EU diplomats are also said to be concerned this risks sparking division within the bloc.
One diplomat said: “One has the impression that it leaves the door open for business as usual.”
The diplomat added that splits within the EU could start to form if some companies open ruble accounts while others do not.
Other diplomats believe the bloc is being purposefully ambiguous “to create just enough room for all the different interpretations”.
But a Commission spokesman said on Thursday it was not “advisable” for companies to open ruble accounts.

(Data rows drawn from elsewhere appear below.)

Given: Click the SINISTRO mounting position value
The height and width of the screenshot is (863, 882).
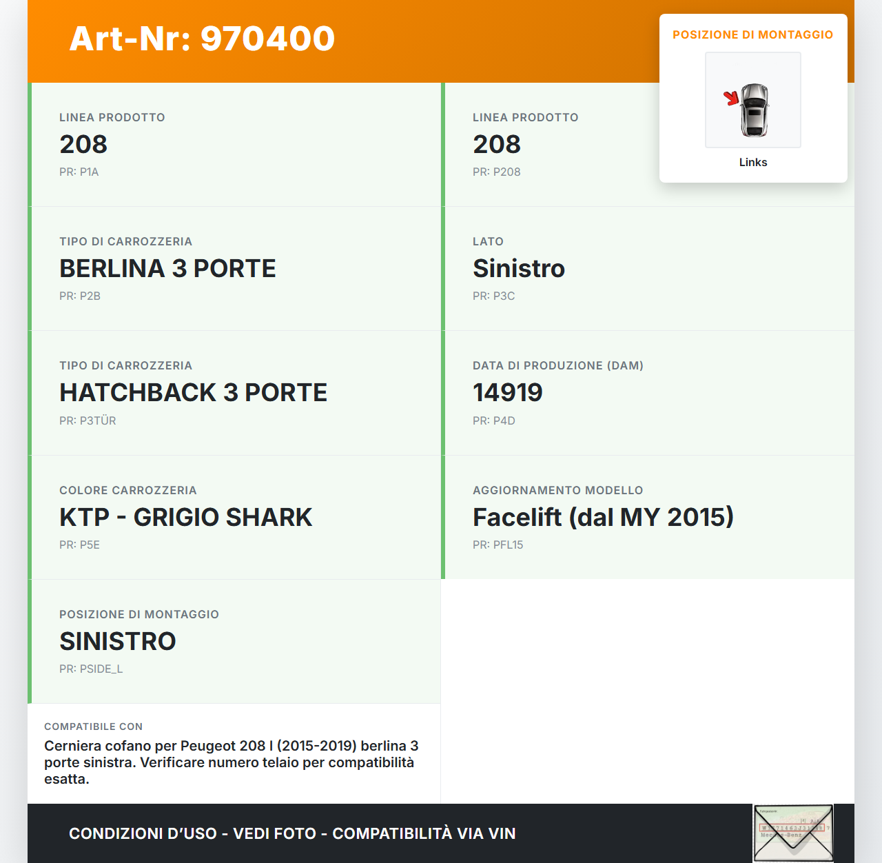Looking at the screenshot, I should (118, 641).
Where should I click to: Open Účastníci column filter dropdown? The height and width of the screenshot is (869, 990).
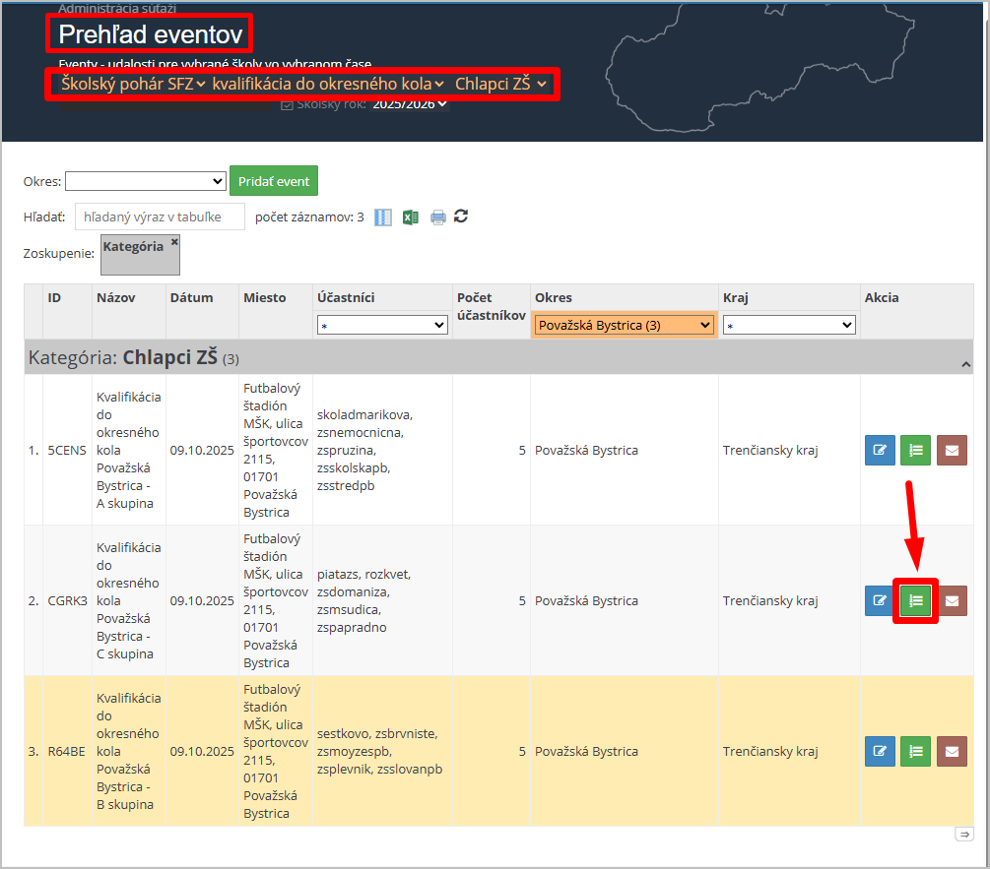382,325
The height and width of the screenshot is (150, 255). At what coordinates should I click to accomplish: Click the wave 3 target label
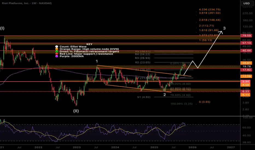pyautogui.click(x=224, y=28)
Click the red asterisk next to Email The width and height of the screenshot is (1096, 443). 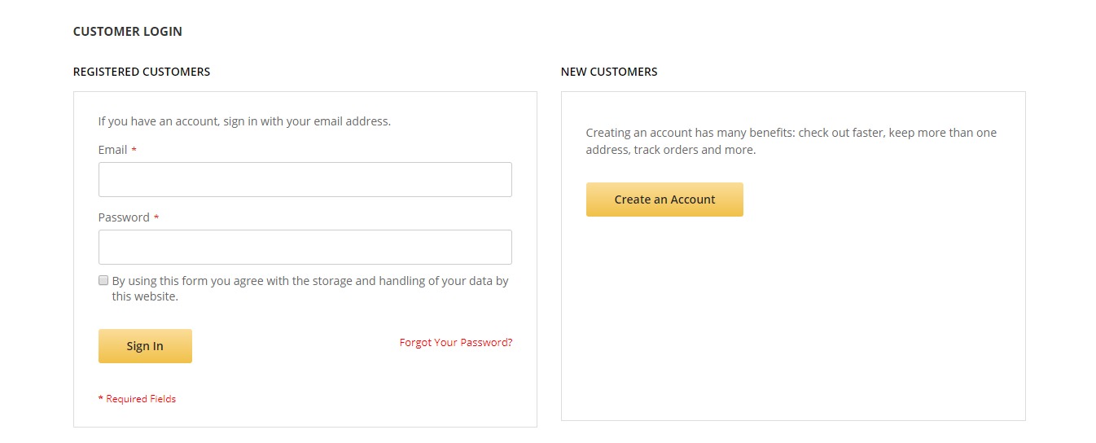click(x=134, y=151)
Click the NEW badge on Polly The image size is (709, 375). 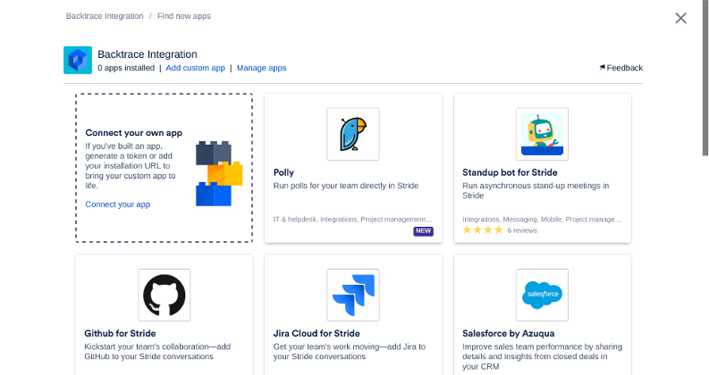(x=423, y=230)
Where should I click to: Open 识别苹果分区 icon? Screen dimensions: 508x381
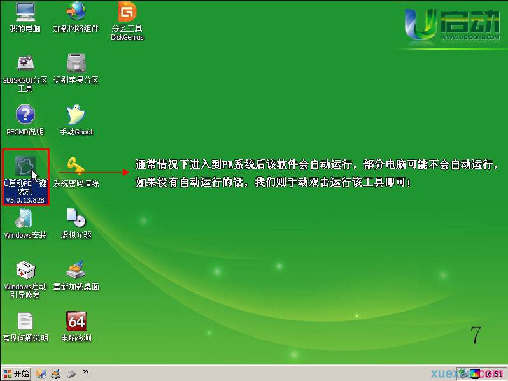pos(76,63)
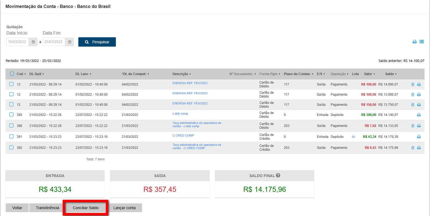Print the c.deb comp deposit row

click(x=419, y=115)
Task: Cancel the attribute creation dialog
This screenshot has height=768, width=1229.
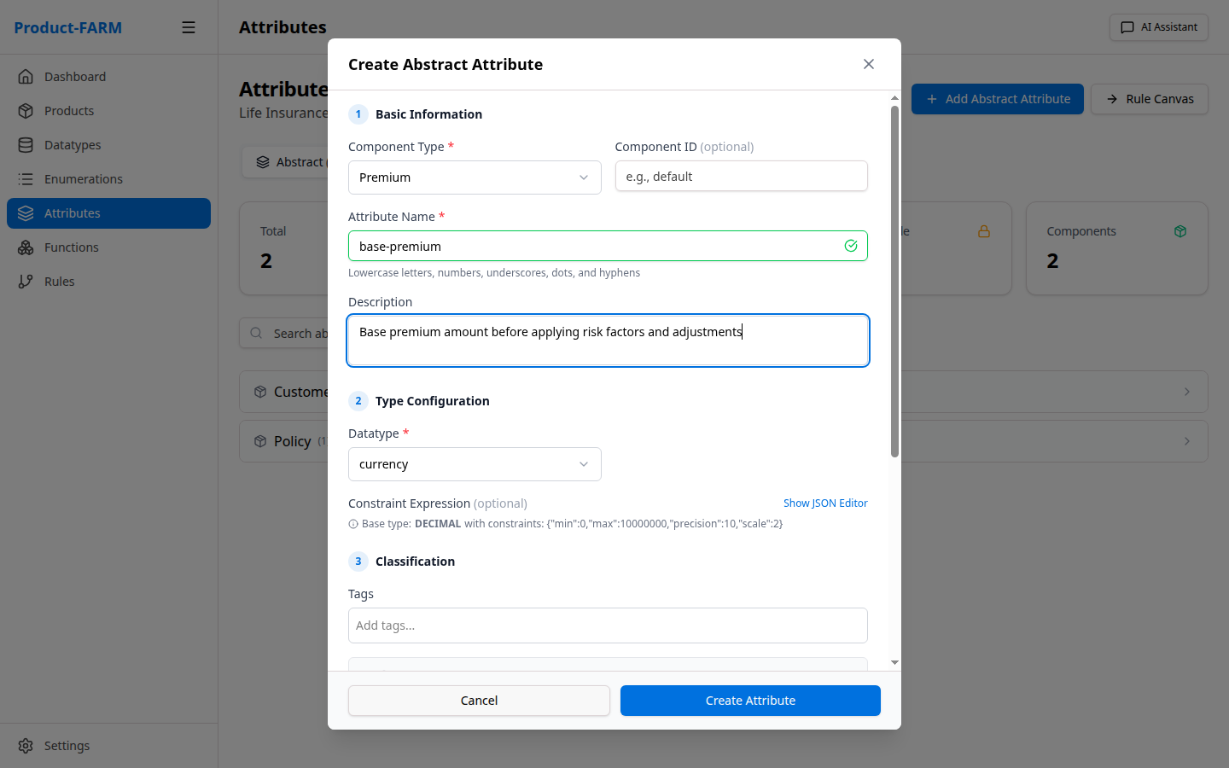Action: 479,701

But this would likely still merit a supply cut from Putin, who has threatened to rip up gas contracts if purchases are not made in the Russian currency.
An Italian gas company, Eni, has already appeared to cave to Moscow’s request and opened two accounts, one in euros and one in rubles.
Belgium MEP Guy Verhofstadt unleashed his fury at the bloc for letting this happen on its watch.
He tweeted: “We’ll buy his oil.
“We’ll find a fix to buy his gas with rubles.
“We’ll not touch his cronies too much. Let’s hope brave Ukraine stops Putin soon because we certainly won’t.”
But Eni claimed it took the decision to ensure that its next payment for Russian gas due in the “next few days” gets accepted by Russia.
It comes after Putin proved he would stick to his word when he temporarily cut off pipeline gas to Bulgaria and Poland after the two nations refused to pay in rubles.
Warsaw’s Commissioner for Strategic Energy Infrastructure Piotr Naimski said: “We will not pay.
“Various possibilities and risks are being considered and we’re prepared for them.
“If it is necessary, and if such a decision is made, we’re able to cut ourselves off from the gas supplies at a moment’s notice, and we’re ready for Russian actions, including an interruption in supplies.”